The next question that arises is how pinacidil generates NO. We tested NO production by pinacidil using a fluorometric assay kit in single cardiomyocytes. Pinacidil increased NO about twice as much as the control and pinacidil-induced NO was significantly inhibited by glibenclamide and L-NAME  (Fig. 4b).
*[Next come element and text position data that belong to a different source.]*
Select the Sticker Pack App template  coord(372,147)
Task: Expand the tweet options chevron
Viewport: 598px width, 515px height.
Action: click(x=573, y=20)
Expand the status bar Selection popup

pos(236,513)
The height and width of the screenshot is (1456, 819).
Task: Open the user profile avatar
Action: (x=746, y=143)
These results suggest that pinacidil may generate NO directly, or indirectly by pmKATP channel opening, and increase INCX1 by phosphorylation via PKG as a result of activation of the NO/cGMP/PKG signaling pathway.
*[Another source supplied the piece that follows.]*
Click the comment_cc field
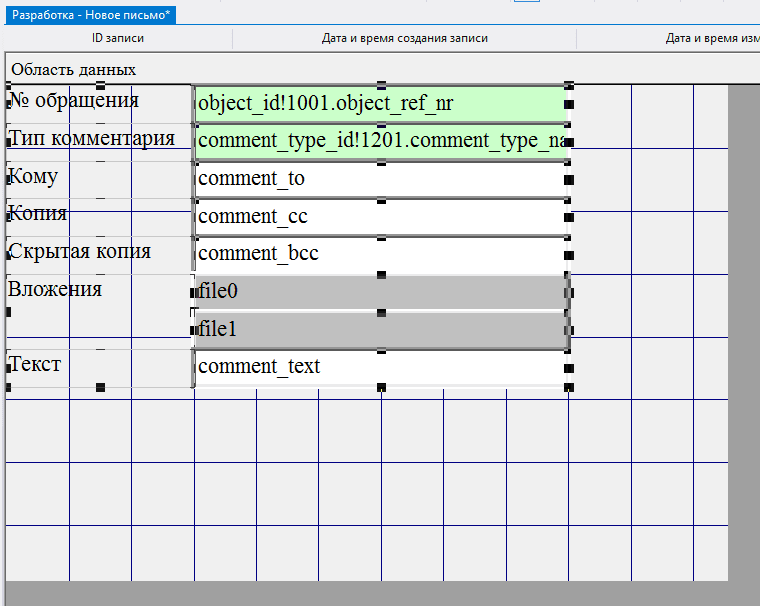 coord(380,217)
Reactive oxygen species (ROS) enhance NCX1 function in cardiac ventricular myocytes [32–34]. Krenz et al. (2002) have reported that KATP channel opening contributed to generation of ROS in vascular smooth muscles . There may be a positive feedback relationship for ROS release by interaction between pmKATP channel and mitoKATP channel opening in cardiomyocytes. However, in our study, 30 μM pinacidil-induced INCX1 was not inhibited by 1 mM N-2-(mercaptopropionyl) glycine (MPG), an ROS scavenger, or by 5-HD  (Figs. 3c, 4a right). There are two reports that affirm these results. Pinacidil generated ROS in a concentration-dependent manner in the rabbit heart, but it took more than 30 min for pinacidil to significantly increase ROS . Holmuhamedov et al. (1998) indicated that in isolated cardiac mitochondria pinacidil acutely decreased mitochondrial membrane potential by mitoKATP channel opening in a concentration-dependent manner at a concentration of 100 μM or higher . These reports suggest that 30 μM pinacidil application for 2–3 min may not generate ROS by mitoKATP channel opening. Therefore, pinacidil-induced INCX1 is not caused by ROS and/or mitoKATP channel opening.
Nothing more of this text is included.